● Quoted passage:

The New York Times has eagerly accepted Peter Beinart’s opinion piece published on July 8, 2020, titled, “I No Longer Believe in a Jewish State.” The piece by Beinart rejects the existence of the Jewish state of Israel and calls for a bi-national state. Would the NYTimes dare solicit an opinion piece that suggested that Turkey should be a bi-national state made up of Turks and Kurds with equal rights? It’s doubtful! It is not the first time the NYTimes has published an op-ed piece that advocates the elimination of the Jewish state and the creation of a bi-national state. In 2009, the NYTimes published such an op-ed by the Libyan dictator Muammar Qaddafi, that argued for replacing the Jewish state with “Isratine,” as the name implies, an Israel-Arab-Palestinian state. In his Twitter account, NYTimes editor Max Strasser, expressed his belief that Beinart’s views might at first seem controversial, but will before long become mainstream opinion among American Jewish liberals. Strasser has obviously not considered the majority of American Jews, or the wishes of Israeli-Jews.
The arrogance of both Beinart (editor at large of Jewish Currents) and the NYTimes are clearly exposed in ignoring the will and wishes of the Israeli people. The overwhelming majority of Israeli-Jews are proud of their Jewish state and would not be compelled to share it with an Arab-Palestinian people who seek their destruction, to kill them, or displace them. A look at the Palestinian Liberation Organization (PLO) charter, not to mention Hamas’ charter, reveals those very intentions. After two millenniums of persecution in the diaspora, both in Christian and Muslim lands, Israeli-Jews cherish their one Jewish state in the world, a state that has been a major Zionist success story.
Frankly, few Jewish people care about Beinart “disbelief” in the Jewish State. Beinart’s views regarding the Jewish state are shared by many enemies of the Jewish state, the Palestinians in particular. These enemies couldn’t destroy the Jewish state by war, terror, or economic and political warfare. Some Palestinians might agree to a bi-national state as the first stage before eliminating Jews by sheer weight of importing Palestinians from throughout the Middle East. Once they have become a majority, they would democratically or otherwise (through terror) abolish the Law of Return, and all the symbols of the Jewish state.

● Provided data:
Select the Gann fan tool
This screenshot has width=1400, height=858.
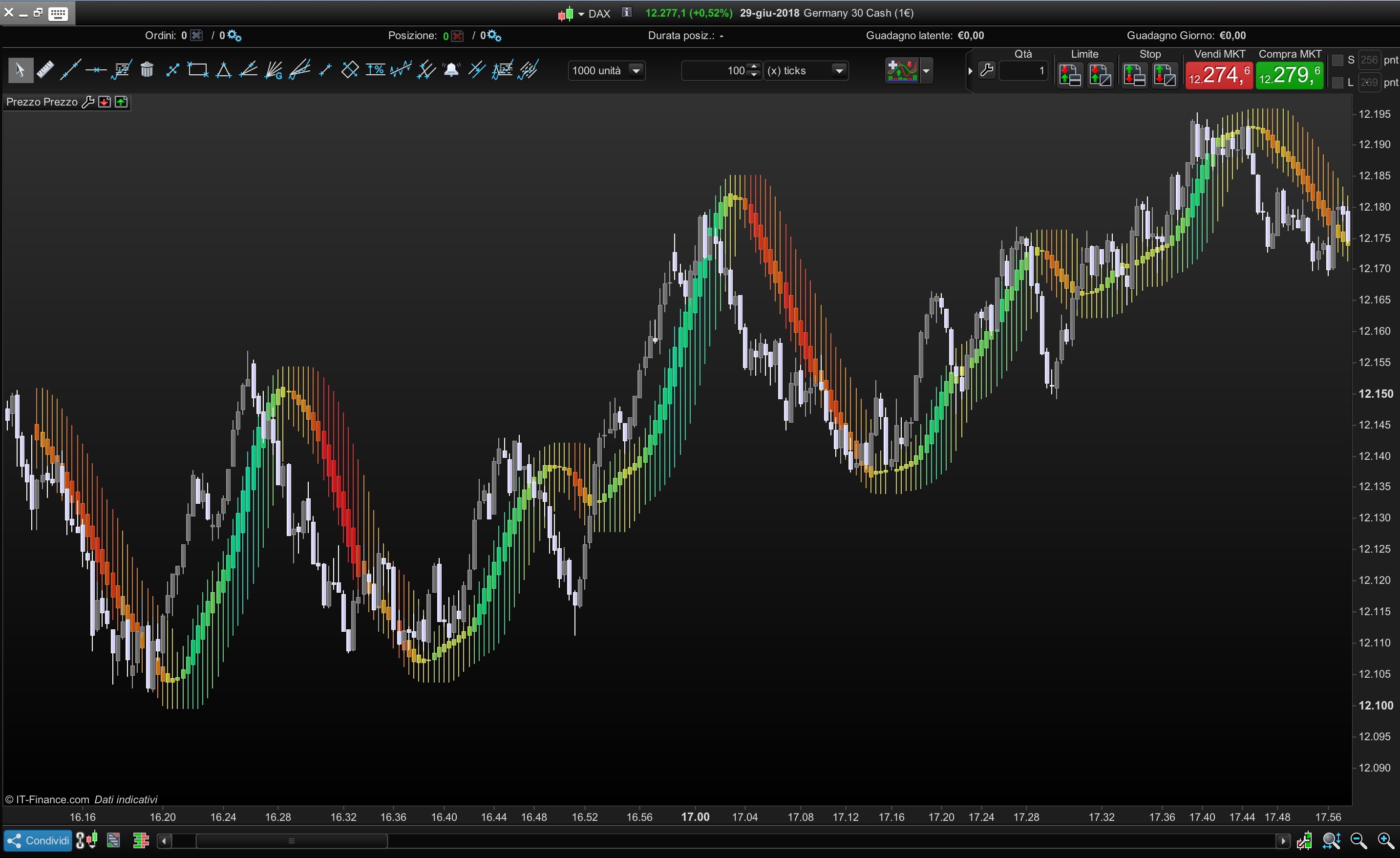274,70
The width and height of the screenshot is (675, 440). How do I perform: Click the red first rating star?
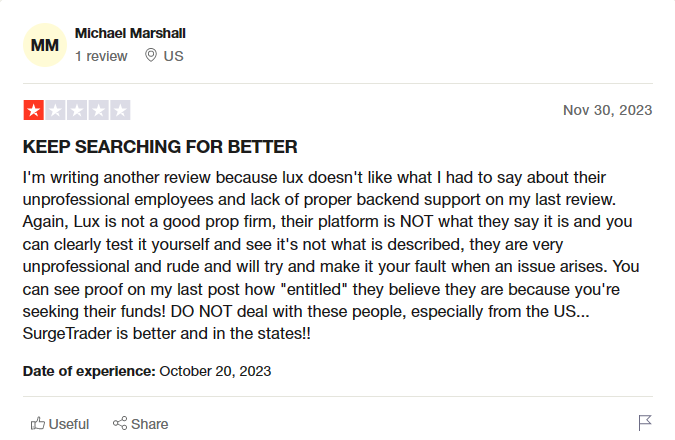(x=34, y=110)
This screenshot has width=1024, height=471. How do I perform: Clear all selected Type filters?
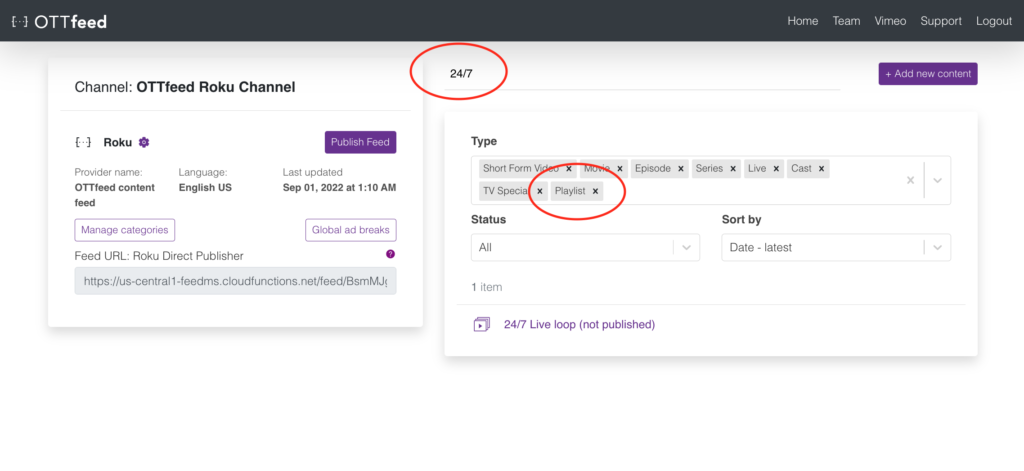coord(910,181)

● To-do list:
**A)** In the commentary on Peter Beinart's op-ed, what name did Muammar Qaddafi's 2009 op-ed propose for a state replacing the Jewish state?
**B)** List every person mentioned by name in the commentary on Peter Beinart's op-ed.

● Answers provided:
**A)** "Isratine"

**B)** Peter Beinart, Muammar Qaddafi, Max Strasser